I want to start by saying; I got to finally see my family after over a year. I missed them like crazy and we enjoyed our Thanks Giving with all of them. Having said that, there was a closed wound that was re-opened this week while we were down. I'm not going to go into the details of it, but I will go into why this hurts so badly.
As some of you faithful readers know, my mom was taken from us 9 years ago. She was about to become a grandmother, but never made it to see the birth of her 1st grandchild nearly nearing on 9 years ago. Now, when my mother first passed away, I didn't cry a lot because I felt I had the least amount of reasons to grieve. I kept it together for my Dad & Sister because they were closest to my mom. What DID make me finally loose it was knowing that she would never physically meet and participate in her grandchildren's lives. Especially since she wanted those grandbabies MORE THAN ANYTHING! My mom was starting to develop some serious gramma envy of her 3 older sisters. She was even spoiling her sisters' grandbabies!
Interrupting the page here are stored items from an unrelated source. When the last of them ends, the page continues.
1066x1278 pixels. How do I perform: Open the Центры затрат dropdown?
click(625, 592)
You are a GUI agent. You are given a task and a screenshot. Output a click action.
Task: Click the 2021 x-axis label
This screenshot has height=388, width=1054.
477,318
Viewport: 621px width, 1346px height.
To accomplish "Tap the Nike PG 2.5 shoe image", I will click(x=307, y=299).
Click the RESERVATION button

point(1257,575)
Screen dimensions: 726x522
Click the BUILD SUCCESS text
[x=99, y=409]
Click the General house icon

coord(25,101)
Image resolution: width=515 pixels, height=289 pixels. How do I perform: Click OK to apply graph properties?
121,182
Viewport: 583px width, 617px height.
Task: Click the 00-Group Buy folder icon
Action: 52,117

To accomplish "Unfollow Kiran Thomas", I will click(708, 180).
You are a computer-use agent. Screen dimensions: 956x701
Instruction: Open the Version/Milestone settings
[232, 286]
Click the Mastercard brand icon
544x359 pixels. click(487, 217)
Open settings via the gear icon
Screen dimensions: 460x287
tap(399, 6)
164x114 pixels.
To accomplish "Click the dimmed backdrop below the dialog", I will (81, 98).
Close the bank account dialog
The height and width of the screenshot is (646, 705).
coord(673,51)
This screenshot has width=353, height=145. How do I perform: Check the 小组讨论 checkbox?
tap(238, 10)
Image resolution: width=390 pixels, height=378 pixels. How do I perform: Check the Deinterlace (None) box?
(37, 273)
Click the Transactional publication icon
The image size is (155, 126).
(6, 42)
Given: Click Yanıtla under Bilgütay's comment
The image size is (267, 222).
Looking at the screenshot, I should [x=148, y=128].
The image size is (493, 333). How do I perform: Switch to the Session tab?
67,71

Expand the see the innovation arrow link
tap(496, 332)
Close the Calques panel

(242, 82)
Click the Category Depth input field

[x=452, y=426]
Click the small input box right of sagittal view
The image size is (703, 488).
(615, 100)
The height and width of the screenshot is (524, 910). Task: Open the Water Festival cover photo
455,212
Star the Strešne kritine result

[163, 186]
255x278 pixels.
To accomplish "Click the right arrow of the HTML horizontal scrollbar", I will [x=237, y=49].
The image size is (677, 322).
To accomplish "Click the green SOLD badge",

Having said that, My son does have at least one living grandmother on his father's side, but she's decidedly not present in my son's life except through birthday and Christmas presents. She lives all the way in Utah and Luke has hardly any idea that she exists save for the fact that she calls and we tell him that she's his grandmother. If we point to a picture of his living grandparents, he'll pick-out my dad and my husband's dad and says "That's Grampa Jack and Grampa Wilson" but when it comes to her, he draws blanks. Like my mom, it's like she's not alive in his life.
With this, my heart breaks. Growing-up, my grandmother has always been there for me. When a mysterious person ruined our life by telling CPS that I was a danger to my son and forced our family to drop everything, including my husband's successful and rapidly advancing job with a local convenience store chain (he was just months away of becoming a store manager and most likely even get a position with the head office), and move back into a life of depression, serious lack of job security, and monthly worries of "Is this the month we lose our home?", my grandmother and grandfather were the only people who were willing to take us in regardless of their own financial situation. They took us in new baby and all. No one else in either of our families were willing to take us in.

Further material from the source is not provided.